◆ Tâches à réaliser ◆
1. Répondez à ces questions sur l'extrait consacré à Obama et aux rebelles syriens :
(a) Contre quelle organisation la stratégie globale de Barack Obama est-elle dirigée ?
(b) Que le Pentagone ne peut-il pas décider de son propre chef ?
(c) De quoi l'exécutif a-t-il besoin ?
2. Rédigez la suite de l'extrait consacré à Obama et aux rebelles syriens, en reprenant après sa dernière phrase.

◆ Extrait du texte ◆
++++++

Barack Obama pourrait obtenir assez rapidement l'autorisation du Congrès américain pour armer les rebelles syriens. Mais sa stratégie globale contre l'État islamique (EI) ne fait l'objet que d'un consensus politique mou, et les parlementaires ont averti qu'ils exerceraient leurs prérogatives constitutionnelles.

Le Pentagone ne peut pas décider de son propre chef d'expédier des équipements à l'Armée syrienne libre, ou de former des milliers de ses combattants. L'exécutif a besoin d'une autorisation parlementaire, et Barack Obama semblait avoir au moins convaincu les dirigeants du Congrès, républicains et démocrates, de le suivre.

++++++

◆ Enregistrements ◆
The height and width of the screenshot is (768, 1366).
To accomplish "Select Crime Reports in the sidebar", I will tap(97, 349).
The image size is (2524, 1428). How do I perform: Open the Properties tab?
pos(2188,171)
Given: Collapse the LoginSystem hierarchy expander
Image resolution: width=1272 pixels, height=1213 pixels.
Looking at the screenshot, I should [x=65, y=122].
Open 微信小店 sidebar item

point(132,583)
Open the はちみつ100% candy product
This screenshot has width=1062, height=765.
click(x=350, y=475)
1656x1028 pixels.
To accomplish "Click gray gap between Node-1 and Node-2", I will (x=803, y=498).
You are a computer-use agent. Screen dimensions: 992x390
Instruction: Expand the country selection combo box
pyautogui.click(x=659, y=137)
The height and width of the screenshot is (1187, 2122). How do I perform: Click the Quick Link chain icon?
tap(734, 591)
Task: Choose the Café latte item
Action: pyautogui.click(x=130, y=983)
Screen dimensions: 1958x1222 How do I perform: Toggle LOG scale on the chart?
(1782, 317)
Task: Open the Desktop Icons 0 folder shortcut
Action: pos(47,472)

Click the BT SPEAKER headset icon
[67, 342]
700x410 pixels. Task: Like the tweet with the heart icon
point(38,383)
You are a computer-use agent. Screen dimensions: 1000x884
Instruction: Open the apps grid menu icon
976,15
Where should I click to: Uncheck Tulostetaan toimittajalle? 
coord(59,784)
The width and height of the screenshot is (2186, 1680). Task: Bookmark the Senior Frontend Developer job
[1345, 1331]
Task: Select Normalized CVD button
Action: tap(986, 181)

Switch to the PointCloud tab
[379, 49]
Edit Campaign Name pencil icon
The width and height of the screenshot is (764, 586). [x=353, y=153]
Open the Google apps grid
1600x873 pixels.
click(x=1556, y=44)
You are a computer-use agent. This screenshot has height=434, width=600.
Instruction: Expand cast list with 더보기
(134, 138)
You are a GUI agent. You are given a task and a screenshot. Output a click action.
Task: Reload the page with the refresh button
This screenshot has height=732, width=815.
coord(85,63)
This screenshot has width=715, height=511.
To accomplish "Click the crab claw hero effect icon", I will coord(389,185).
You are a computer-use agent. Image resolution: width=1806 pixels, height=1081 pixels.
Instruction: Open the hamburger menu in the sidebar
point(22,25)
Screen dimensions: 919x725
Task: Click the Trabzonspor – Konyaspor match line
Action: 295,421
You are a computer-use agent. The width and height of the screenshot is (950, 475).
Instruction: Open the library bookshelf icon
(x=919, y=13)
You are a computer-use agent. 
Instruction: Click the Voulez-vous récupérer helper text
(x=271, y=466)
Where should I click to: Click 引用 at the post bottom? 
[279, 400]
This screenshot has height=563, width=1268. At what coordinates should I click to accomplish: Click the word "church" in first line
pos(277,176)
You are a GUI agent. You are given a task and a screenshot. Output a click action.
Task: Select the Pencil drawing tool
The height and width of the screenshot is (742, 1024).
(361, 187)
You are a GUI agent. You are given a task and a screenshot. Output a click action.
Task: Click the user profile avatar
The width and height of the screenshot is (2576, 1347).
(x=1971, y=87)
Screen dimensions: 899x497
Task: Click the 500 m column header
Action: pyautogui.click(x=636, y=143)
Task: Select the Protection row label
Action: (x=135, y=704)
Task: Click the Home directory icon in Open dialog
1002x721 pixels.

++++++

◆ Résultats attendus ◆
1.
(a) Contre l'État islamique (EI).
(b) D'expédier des équipements à l'Armée syrienne libre ou de former des milliers de ses combattants.
(c) D'une autorisation parlementaire.

2.
«Nous devons accorder au président ce qu'il demande», a approuvé  le républicain John Boehner, président de la Chambre des représentants, jamais tendre envers OBama. «Il a appelé à former et à armer les forces de l'opposition syrienne modérée... ce que je réclame depuis longtemps», a raillé le sénateur républicain John McCain, qui dénonce depuis plus de trois ans l'inaction américaine en Syrie.

Un vote positif, peut-être dès mardi à la Chambre, serait logique, car républicains et démocrates se sont en fait déjà mis d'accord à trois reprises cette année pour autoriser un plan d'aide aux rebelles - des mesures qui attendent depuis des mois d'être soumises à un vote.

Mais les parlementaires n'ont pas l'intention de laisser Barack Obama faire usage de la force indéfiniment en Irak et en Syrie.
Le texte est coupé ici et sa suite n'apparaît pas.